Write out, unaltered, each line from the top of the records below down to the line where "Task: Tap the 6:20 PM clock in status bar" appears, that line included.
[[ Material for this exercise, beginning ]]
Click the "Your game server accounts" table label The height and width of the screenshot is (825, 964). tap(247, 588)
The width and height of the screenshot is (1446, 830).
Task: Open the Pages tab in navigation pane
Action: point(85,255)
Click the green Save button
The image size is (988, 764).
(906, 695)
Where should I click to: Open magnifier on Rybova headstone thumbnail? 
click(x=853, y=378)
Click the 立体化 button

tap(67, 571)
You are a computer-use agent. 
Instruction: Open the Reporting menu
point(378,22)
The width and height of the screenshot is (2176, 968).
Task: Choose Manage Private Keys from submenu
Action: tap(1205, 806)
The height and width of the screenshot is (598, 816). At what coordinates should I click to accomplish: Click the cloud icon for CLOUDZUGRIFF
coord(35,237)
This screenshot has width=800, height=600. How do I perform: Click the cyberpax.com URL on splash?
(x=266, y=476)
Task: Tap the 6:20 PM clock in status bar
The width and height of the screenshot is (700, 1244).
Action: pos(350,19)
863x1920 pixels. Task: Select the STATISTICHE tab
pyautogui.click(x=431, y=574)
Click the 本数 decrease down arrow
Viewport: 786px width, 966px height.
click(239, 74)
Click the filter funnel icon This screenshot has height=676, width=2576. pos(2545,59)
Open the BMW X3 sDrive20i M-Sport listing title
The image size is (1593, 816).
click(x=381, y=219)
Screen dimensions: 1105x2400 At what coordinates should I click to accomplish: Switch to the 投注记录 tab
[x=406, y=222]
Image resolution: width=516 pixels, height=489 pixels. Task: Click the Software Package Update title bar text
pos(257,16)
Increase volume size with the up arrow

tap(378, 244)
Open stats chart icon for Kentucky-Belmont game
[[ Material for this exercise, end ]]
--- Answer to the exercise ---
Click the "Your game server accounts" table label The height and width of the screenshot is (825, 964). tap(247, 588)
The width and height of the screenshot is (1446, 830).
Task: Open the Pages tab in navigation pane
Action: point(85,255)
Click the green Save button
The image size is (988, 764).
(906, 695)
Where should I click to: Open magnifier on Rybova headstone thumbnail? 
click(x=853, y=378)
Click the 立体化 button

tap(67, 571)
You are a computer-use agent. 
Instruction: Open the Reporting menu
point(378,22)
The width and height of the screenshot is (2176, 968).
Task: Choose Manage Private Keys from submenu
Action: tap(1205, 806)
The height and width of the screenshot is (598, 816). At what coordinates should I click to accomplish: Click the cloud icon for CLOUDZUGRIFF
coord(35,237)
This screenshot has width=800, height=600. How do I perform: Click the cyberpax.com URL on splash?
(x=266, y=476)
Task: Tap the 6:20 PM clock in status bar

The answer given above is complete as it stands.